--- START ---

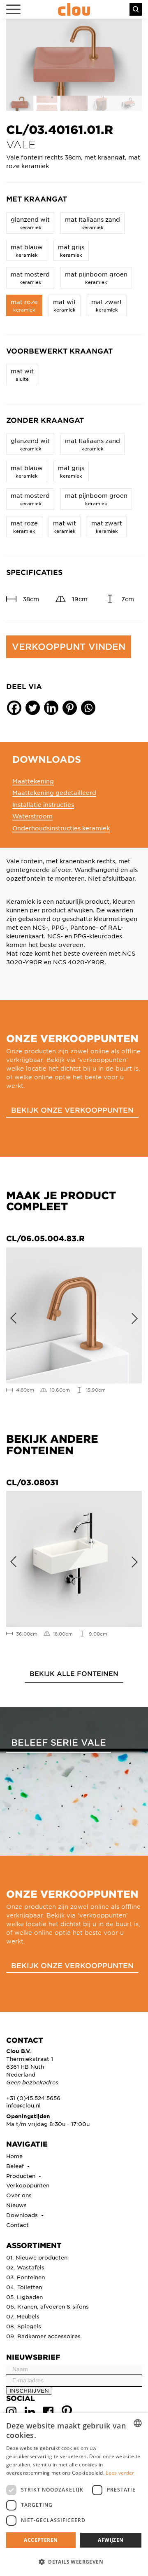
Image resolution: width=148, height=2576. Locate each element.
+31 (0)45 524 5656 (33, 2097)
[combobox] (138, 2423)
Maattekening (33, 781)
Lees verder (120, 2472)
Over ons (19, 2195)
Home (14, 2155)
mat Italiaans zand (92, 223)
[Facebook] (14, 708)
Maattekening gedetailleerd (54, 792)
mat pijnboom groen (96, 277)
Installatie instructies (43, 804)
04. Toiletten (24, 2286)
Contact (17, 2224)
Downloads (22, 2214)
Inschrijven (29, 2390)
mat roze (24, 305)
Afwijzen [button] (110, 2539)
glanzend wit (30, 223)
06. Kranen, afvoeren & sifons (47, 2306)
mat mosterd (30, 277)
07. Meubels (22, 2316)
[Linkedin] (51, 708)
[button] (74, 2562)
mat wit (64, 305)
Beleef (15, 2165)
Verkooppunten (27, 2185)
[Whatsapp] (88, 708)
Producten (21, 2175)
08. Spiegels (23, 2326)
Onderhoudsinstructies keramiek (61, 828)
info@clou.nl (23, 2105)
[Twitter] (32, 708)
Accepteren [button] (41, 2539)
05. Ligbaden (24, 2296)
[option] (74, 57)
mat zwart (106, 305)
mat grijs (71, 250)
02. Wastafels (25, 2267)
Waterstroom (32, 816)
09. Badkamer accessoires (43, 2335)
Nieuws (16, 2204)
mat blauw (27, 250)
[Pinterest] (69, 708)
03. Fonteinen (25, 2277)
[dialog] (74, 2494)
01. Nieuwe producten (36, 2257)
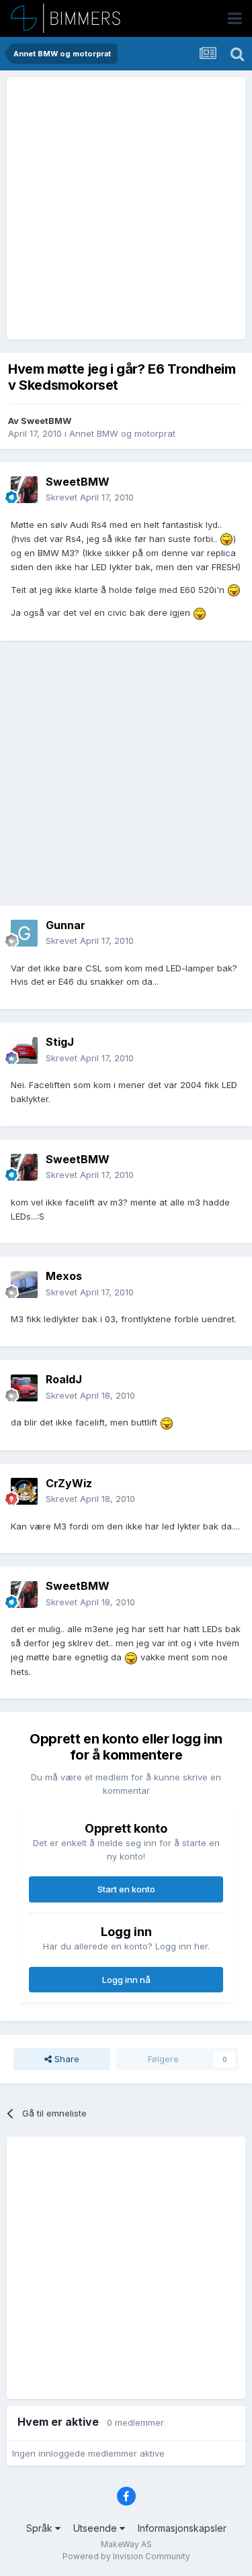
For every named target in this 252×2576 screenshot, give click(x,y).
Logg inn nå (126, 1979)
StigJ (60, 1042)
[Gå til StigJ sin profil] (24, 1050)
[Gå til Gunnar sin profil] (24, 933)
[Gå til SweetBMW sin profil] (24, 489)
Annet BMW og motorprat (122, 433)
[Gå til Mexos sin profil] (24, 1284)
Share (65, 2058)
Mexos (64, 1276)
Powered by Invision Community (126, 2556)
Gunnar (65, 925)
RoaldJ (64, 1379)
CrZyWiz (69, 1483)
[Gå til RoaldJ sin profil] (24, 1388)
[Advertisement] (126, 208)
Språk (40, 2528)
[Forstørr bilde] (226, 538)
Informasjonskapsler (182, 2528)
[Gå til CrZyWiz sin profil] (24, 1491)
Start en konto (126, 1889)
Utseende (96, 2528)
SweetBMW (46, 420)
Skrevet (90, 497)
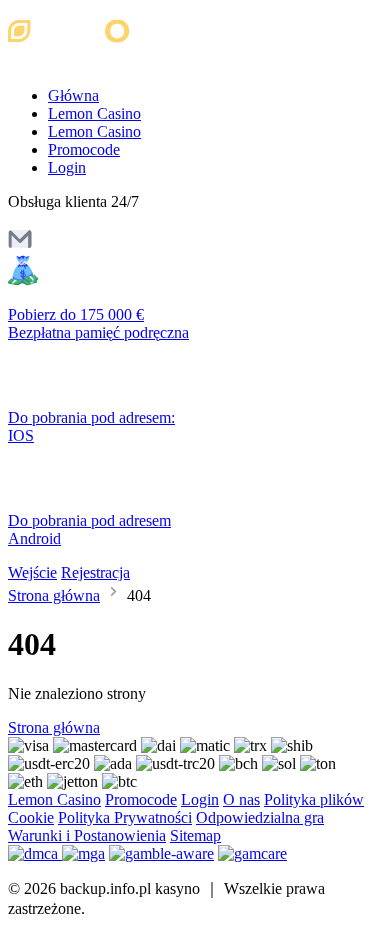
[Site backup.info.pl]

--- END ---

# Aim of the task
The lines from the one with "[Gå til StigJ sin profil] (24, 1050)" to the end of the data above should be retyped exactly, both ends included, and pictures are to be left out.

# Solution to this problem
[Gå til StigJ sin profil] (24, 1050)
[Gå til Gunnar sin profil] (24, 933)
[Gå til SweetBMW sin profil] (24, 489)
Annet BMW og motorprat (122, 433)
[Gå til Mexos sin profil] (24, 1284)
Share (65, 2058)
Mexos (64, 1276)
Powered by Invision Community (126, 2556)
Gunnar (65, 925)
RoaldJ (64, 1379)
CrZyWiz (69, 1483)
[Gå til RoaldJ sin profil] (24, 1388)
[Advertisement] (126, 208)
Språk (40, 2528)
[Forstørr bilde] (226, 538)
Informasjonskapsler (182, 2528)
[Gå til CrZyWiz sin profil] (24, 1491)
Start en konto (126, 1889)
Utseende (96, 2528)
SweetBMW (46, 420)
Skrevet (90, 497)
[Site backup.info.pl]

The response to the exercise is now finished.